• DATA LISTING:
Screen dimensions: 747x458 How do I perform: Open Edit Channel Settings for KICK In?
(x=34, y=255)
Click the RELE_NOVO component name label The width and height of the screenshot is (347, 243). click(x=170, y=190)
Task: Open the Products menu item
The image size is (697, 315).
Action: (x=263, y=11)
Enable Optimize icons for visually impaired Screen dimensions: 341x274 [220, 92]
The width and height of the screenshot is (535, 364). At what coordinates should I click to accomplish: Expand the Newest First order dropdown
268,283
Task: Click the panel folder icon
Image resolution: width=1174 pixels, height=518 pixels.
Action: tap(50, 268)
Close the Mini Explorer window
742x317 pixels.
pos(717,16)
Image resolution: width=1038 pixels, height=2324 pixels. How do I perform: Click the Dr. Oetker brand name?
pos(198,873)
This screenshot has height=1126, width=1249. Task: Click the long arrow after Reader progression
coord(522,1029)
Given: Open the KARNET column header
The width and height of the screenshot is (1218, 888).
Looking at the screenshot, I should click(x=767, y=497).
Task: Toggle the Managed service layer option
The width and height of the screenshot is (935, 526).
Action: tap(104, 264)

• INSTRUCTIONS TO FOLLOW:
Only an exact transcription of all the records above counts as an answer.

• ANSWER:
Screen dimensions: 747x458 How do I perform: Open Edit Channel Settings for KICK In?
(x=34, y=255)
Click the RELE_NOVO component name label The width and height of the screenshot is (347, 243). click(x=170, y=190)
Task: Open the Products menu item
The image size is (697, 315).
Action: (x=263, y=11)
Enable Optimize icons for visually impaired Screen dimensions: 341x274 [220, 92]
The width and height of the screenshot is (535, 364). At what coordinates should I click to accomplish: Expand the Newest First order dropdown
268,283
Task: Click the panel folder icon
Image resolution: width=1174 pixels, height=518 pixels.
Action: tap(50, 268)
Close the Mini Explorer window
742x317 pixels.
pos(717,16)
Image resolution: width=1038 pixels, height=2324 pixels. How do I perform: Click the Dr. Oetker brand name?
pos(198,873)
This screenshot has height=1126, width=1249. Task: Click the long arrow after Reader progression
coord(522,1029)
Given: Open the KARNET column header
The width and height of the screenshot is (1218, 888).
Looking at the screenshot, I should click(x=767, y=497).
Task: Toggle the Managed service layer option
The width and height of the screenshot is (935, 526).
Action: tap(104, 264)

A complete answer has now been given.